Development of electronic discharge summaries is an obvious alternative to conventional paper versions. This area has received less attention than others that more directly affect patient care. As the primary inpatient physicians, hospitalists can effectively implement improvements in communication among hospital staff and outpatient health care providers.

SUMMARY

This supplement is a call to action for hospitalists based on a roundtable discussion conducted in March 2007. Participants included hospitalists, neurohospitalists, vascular neurologists, and neurointensivists. The objectives of the meeting were to review the clinical data supporting current practice guidelines for secondary prevention of noncardioemboic ischemic stroke, to develop best‐practice recommendations for hospitalist‐based care of stroke inpatients, and finally to recommend improvements in transfer of information to outpatient health care providers.

The consensus of the participants is reported in the following 3 articles. The first, Evidence‐based Medicine: Review of Guidelines and Trials in Prevention of Secondary Stroke, includes an overview of the pathophysiology of stroke and TIA and reviews the clinical data supporting current treatment guidelines. Several case studies illustrating challenging or difficult aspects of secondary stroke prevention are presented in the second article, Secondary Prevention of Ischemic Stroke: Challenging Patient Scenarios.
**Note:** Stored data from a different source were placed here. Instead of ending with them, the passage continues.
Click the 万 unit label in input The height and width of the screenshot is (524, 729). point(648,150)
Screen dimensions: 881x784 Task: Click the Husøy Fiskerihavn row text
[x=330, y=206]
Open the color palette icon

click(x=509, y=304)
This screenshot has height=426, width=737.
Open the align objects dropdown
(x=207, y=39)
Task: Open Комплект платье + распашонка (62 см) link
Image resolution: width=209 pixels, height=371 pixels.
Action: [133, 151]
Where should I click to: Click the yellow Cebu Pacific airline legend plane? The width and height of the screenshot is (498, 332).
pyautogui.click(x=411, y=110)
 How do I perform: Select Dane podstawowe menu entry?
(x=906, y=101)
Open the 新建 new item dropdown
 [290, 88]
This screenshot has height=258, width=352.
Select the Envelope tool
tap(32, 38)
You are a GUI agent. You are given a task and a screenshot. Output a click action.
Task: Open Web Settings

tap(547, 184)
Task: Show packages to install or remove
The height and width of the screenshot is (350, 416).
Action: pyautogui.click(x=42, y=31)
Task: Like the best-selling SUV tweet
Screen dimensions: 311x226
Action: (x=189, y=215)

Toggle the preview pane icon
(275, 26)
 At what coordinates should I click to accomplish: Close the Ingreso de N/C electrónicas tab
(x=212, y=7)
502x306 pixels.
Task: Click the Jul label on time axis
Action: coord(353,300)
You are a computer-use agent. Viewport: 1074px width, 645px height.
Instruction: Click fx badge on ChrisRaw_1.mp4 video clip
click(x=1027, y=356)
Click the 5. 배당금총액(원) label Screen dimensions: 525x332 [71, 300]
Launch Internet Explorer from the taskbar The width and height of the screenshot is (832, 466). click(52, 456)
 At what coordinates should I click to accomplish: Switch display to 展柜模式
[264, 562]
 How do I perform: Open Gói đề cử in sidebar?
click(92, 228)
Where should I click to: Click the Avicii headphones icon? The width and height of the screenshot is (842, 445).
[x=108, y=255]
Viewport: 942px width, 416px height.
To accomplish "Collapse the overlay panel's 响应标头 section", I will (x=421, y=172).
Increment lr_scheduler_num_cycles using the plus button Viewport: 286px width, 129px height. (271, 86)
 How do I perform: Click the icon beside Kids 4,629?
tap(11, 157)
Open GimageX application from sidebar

These cases focus on commonly encountered difficulties for which there may not be clear evidence or consensus. In the final article, Systems Approach to Standardization of Care in the Secondary Prevention of Noncardioembolic Ischemic Stroke, the best‐practices recommendations developed at the roundtable are presented. The role of the hospitalist in long‐term prevention strategies and the effective transfer of care to outpatient providers are discussed.

As the hospitalist movement grows, hospital‐based physicians need to identify opportunities to use their unique skills. By taking the lead in improving processes that result in better patient outcomes, hospitalists can ensure that the value of this nascent field will continue to gain recognition in the broader, sometimes skeptical medical community. We sincerely hope that you agree that integrating secondary prevention into inpatient acute stroke care is just such an opportunity. Furthermore, we hope the information we have provided will be useful to you in your hospital‐based practice.